(Stored data)

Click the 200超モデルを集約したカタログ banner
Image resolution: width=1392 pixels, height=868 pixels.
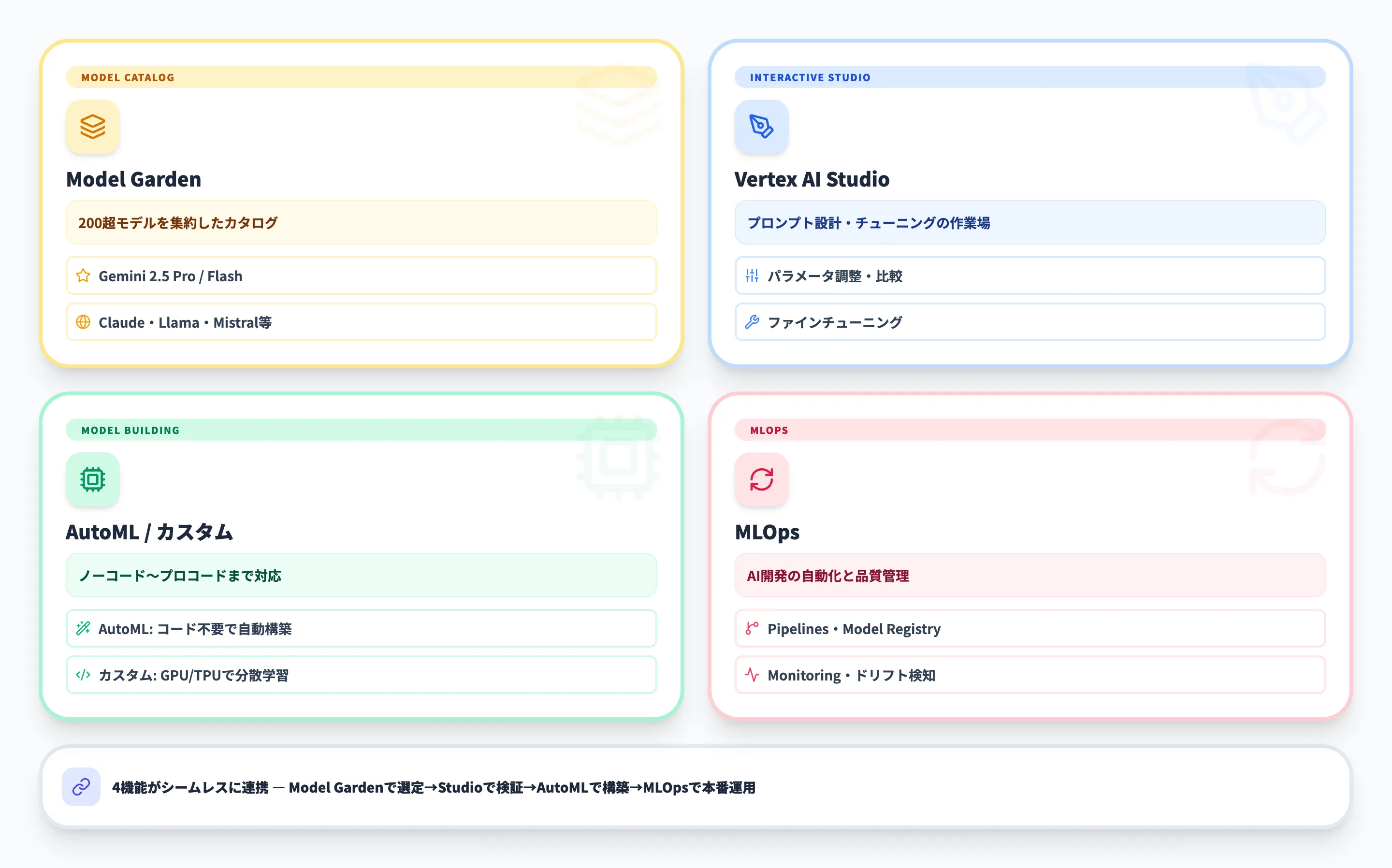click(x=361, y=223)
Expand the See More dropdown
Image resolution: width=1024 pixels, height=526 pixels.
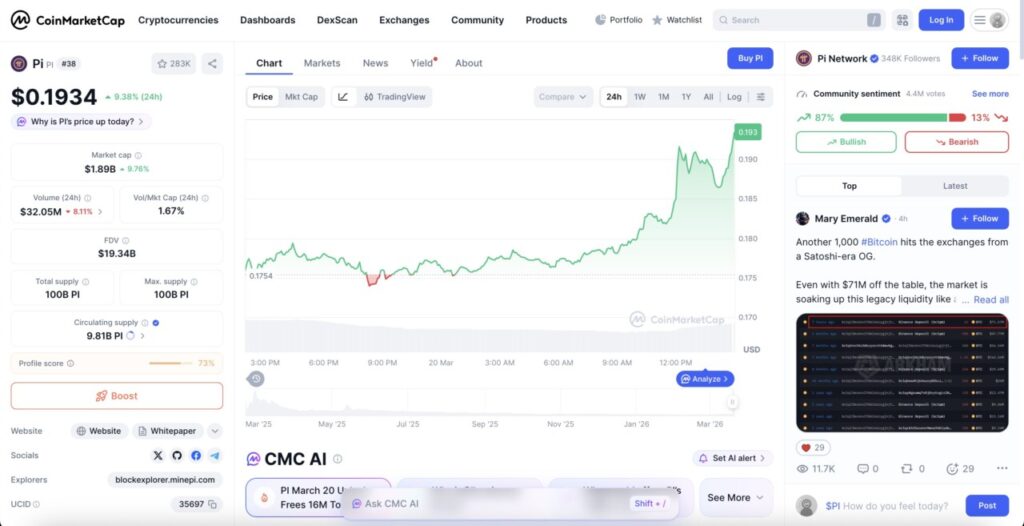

(To be done) Write out every row above word for word, leaving the pictures out of your answer.

(The answer)
Click the 200超モデルを集約したカタログ banner
Image resolution: width=1392 pixels, height=868 pixels.
click(x=361, y=223)
Expand the See More dropdown
Image resolution: width=1024 pixels, height=526 pixels.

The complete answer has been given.